The original error indicates that checkpoint contains no preprocessing params saved. Can you please share what version of SG are you using? If it's not 3.3.1 I suggest to train a model for 1 epoch with a new version and trying to do model.export() again as it should work.

Can you also do torch.load() on your checkpoint and print keys? I especially interested in seeing whether preprocessing_params is present in that checkpoint.

Indeed, when you don't have preprocessing_params in the checkpoint you cannot use preprocessing (which for yolo nas is just RGB -> BGR and input/255) step baked in the model graph. So exporting with preprocessing=False is a right way to do, just don't forget to change channels order, resize and/or pad images to 640x640 and divide by 255.

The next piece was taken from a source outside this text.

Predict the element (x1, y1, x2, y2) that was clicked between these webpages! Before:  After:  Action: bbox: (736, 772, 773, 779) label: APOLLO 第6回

ani-mal commented 11 months ago

@BloodAxe thanks for the additional clarification, I just verified the clusters that are training the model and it is indeed using SG 3.2.0. I will updated that to 3.3.1 to verify that this should fix the pre-processing step.

Louis-Dupont commented 9 months ago

@ani-mal does it work well when moving to 3.3.1 ?

ani-mal commented 9 months ago

@Louis-Dupont I was unable to have it working when updating to 3.3.1 so I kept the alternative solution @BloodAxe proposed.

ani-mal commented 8 months ago

@Louis-Dupont closing this issue. The issue was that we were not using the weights saved by SG, but instead, we were creating a .pth file from the model object ourselves, causing the .pth file not to have the metadata SG expects when loaded.